Monday, March 28, 2005

Good Food
(Really)

I am very much the sucker for companies that name themselves after their product, say Krispey Kreme.* My all time favorite is an international security firm I used to work with, Control Risks--can you think of a better name for an international security firm? So, I knew it was only a matter of time until I would try Good Food in Broadview.

Good Food is a small soul food restaurant in a spot that was probably a hot dog stand at one time. You order at a high counter. You can just see all of the apparatus of real cooking, strainers, balloon whisks, measuring cups, etc. After you order, you sit in one of about eight small tables and they bring you the food. Did I say small tables. Well, I wanna try to make this a play on Sunset Boulevard, the tables did not get small, but I cannot quite manage it. The point: huge, huge amounts of food. Which is good, because Good Food seems slightly pricey until you get the food. My meatloaf dinner was $8.95. Yet, that was $8.95 worth of 3 slabs, dictionary example of slab, slabs, of meat, big portions of two sides, plus a rectangle of corn bread as big as the cakes in my cribbed NYTimes pic of Machine Shed, a big glass of pop, tea or lemonade. And it was the same for the other lunches on our table: fried chicken wings and a turkey leg that kept on reminding me of the food that tipped the car over at the end a Flintstones episode**.

Yes, I am a sucker for big portions, but this was exceedingly good food too.

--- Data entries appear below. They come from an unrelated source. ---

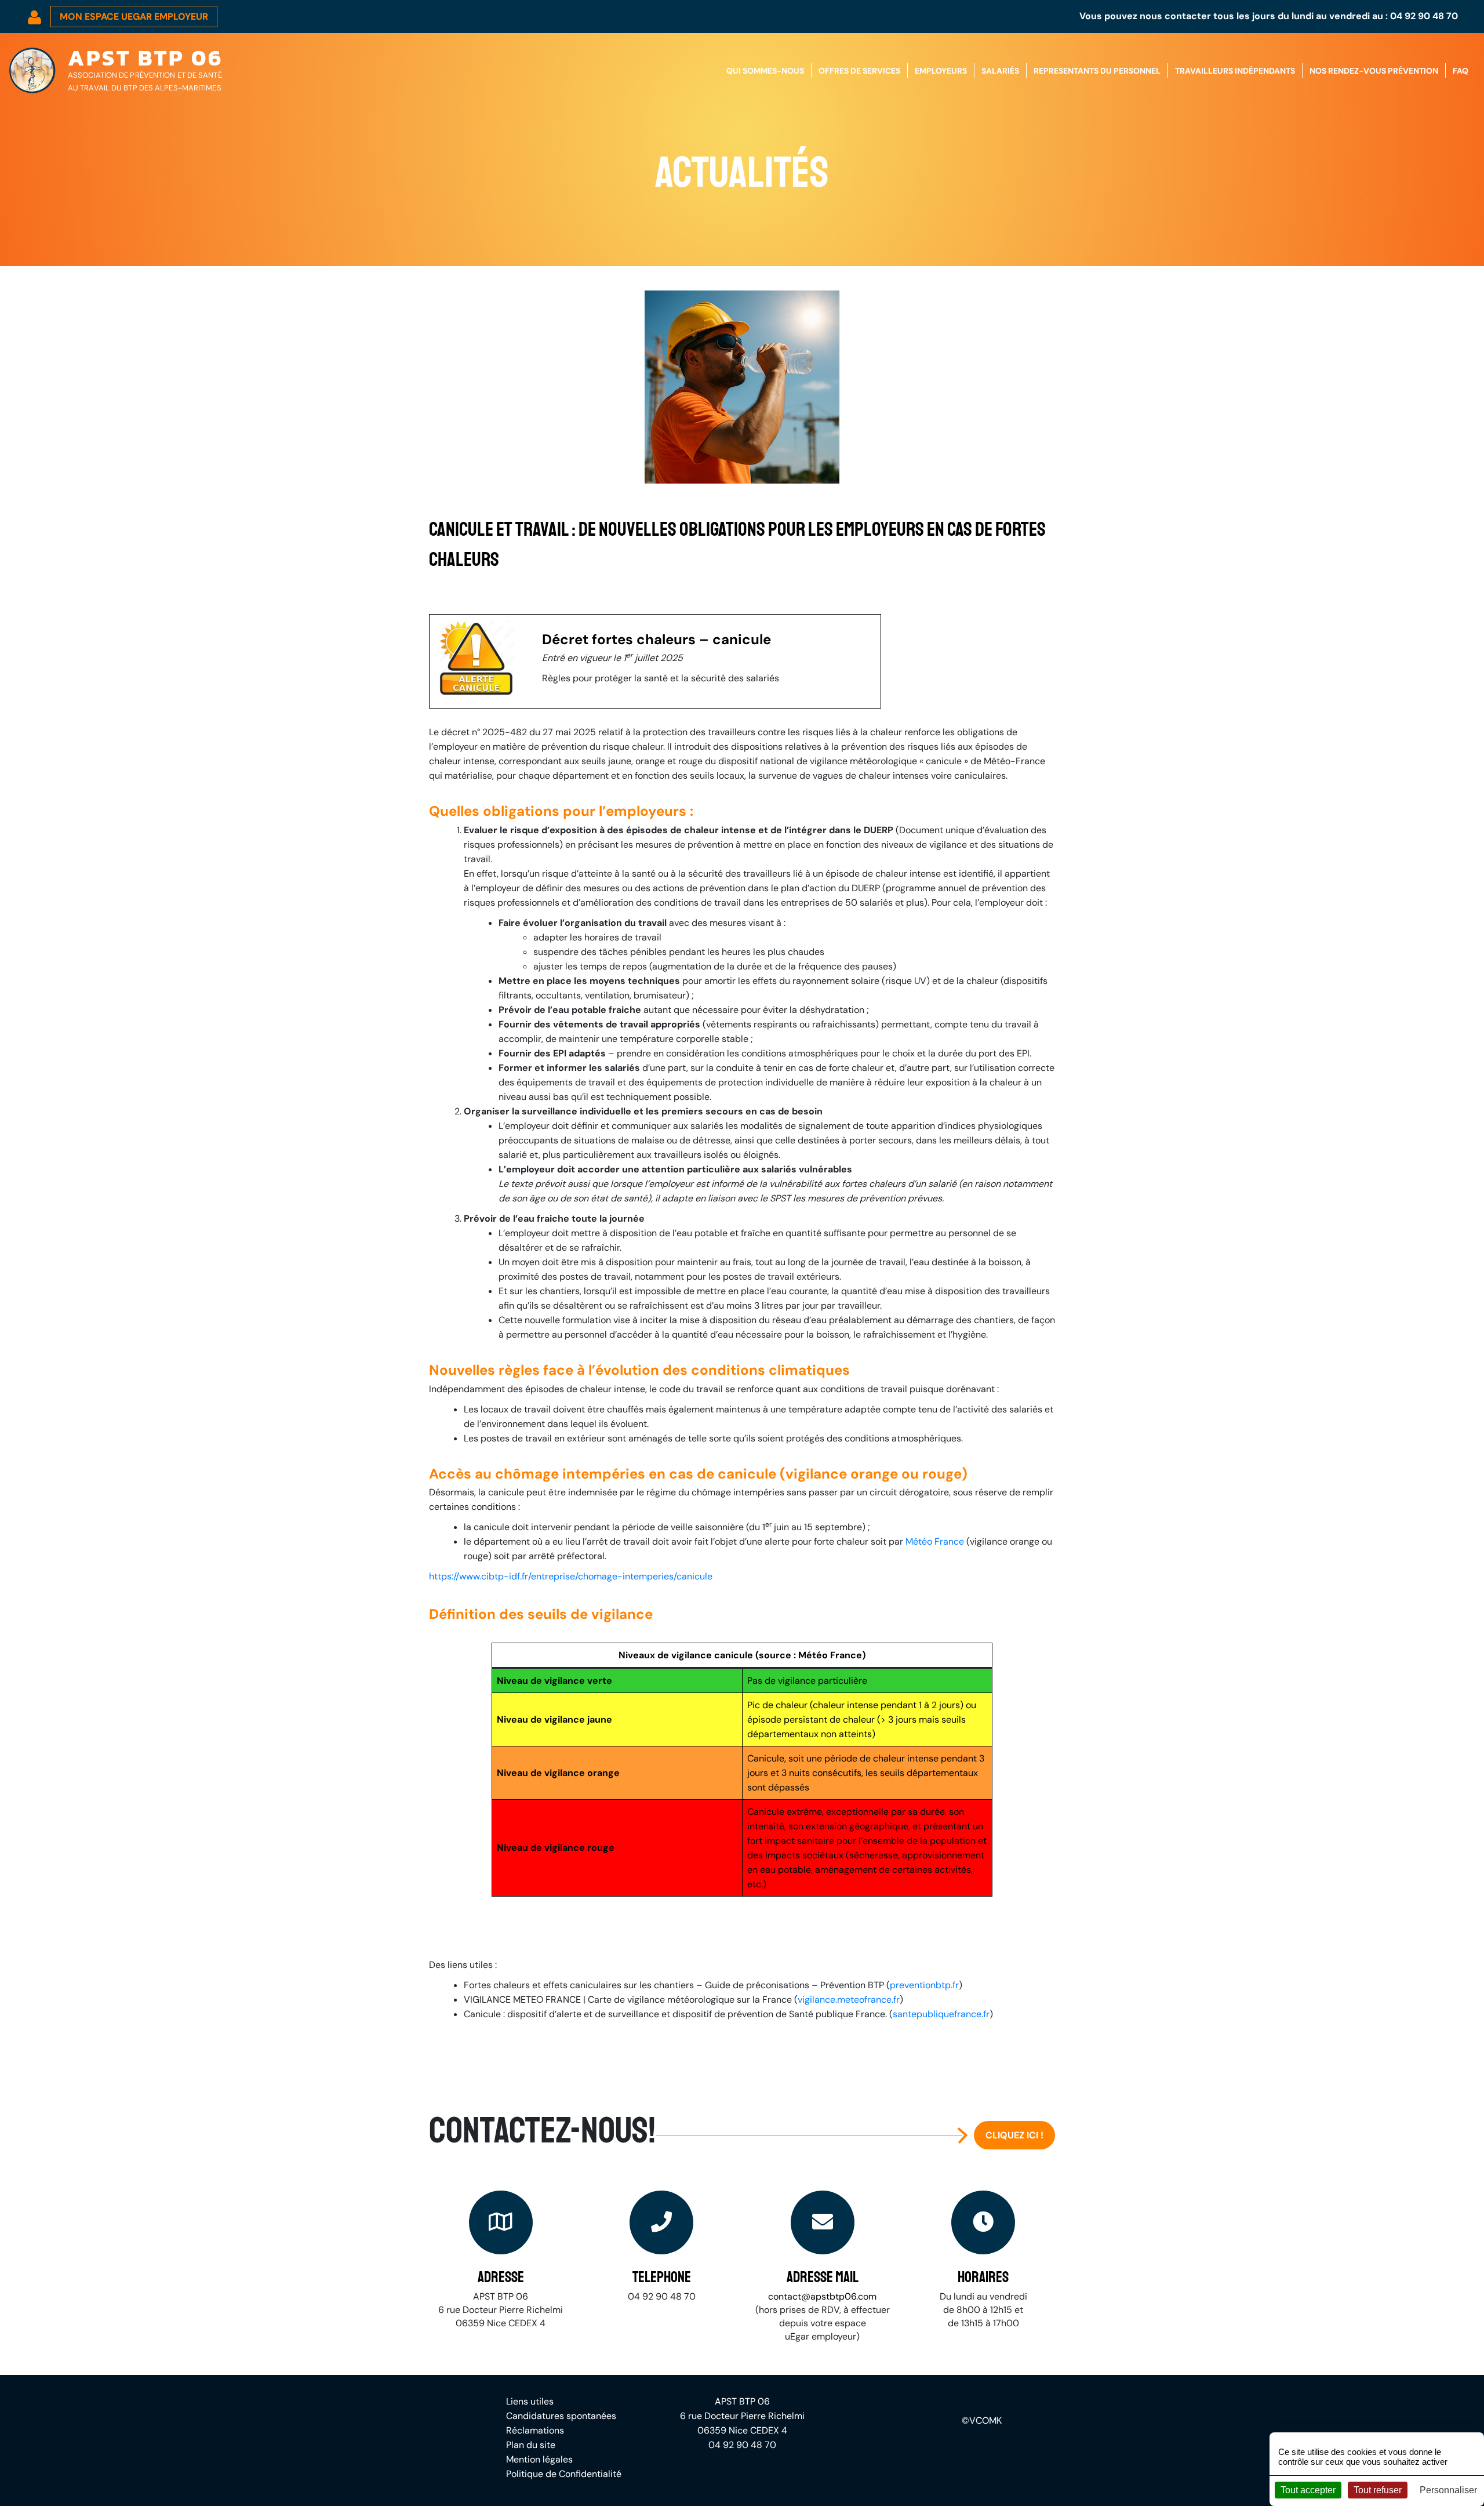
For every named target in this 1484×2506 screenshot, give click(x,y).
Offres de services (859, 71)
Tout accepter (1308, 2490)
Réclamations (535, 2430)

The meatloaf featured plenty of chopped onion in its mix, and while I am not a raw onion fan, in this mix it added a lot. Candied yams were candy sweet but I love 'em that way. If you like your mac and cheese gooey and peppery, you would love that, and if you liked your chicken plump and crisp-dry in the Chicago fashion, well you would have love that. Dressing had a heavy hand of sage so you have to love 'em that way, and greens were highly (if perhaps artificially smokey) from the use of smoked meats in the likker, but I still loved them that way. Oh, and that cake of corn bread, love your corn bread that way, cakey, moist, seemingly begging for butter but great without, well you'd love that too. The only thing I do not know if I love, and I wonder if I ever know if I'd love, is the desserts. Big containers of vanilla pudding and homey looking mini-sweet potato pies. I just cannot ever imagine having room for dessert.

Good Food is. While it is quite casual and lacking the over-the-top friendliness of Pricilla's down the street, I found the food better at Good Food.

1801 W. Roosevelt
Broadview, IL
708-338-0170

*I'd love to hear some other good examples

**Why was it that some Flintstone's episodes ended with the trip to the drive-in and some with Fred getting locked out of the house due to that rascally saber-tooth?

***Like Pico Rico, Good Food happens to be just as convenient to a good thrift shop. Nothing from the Kup collection, but I was got to fill up a bag with all the sports coat I could cram in, for $5.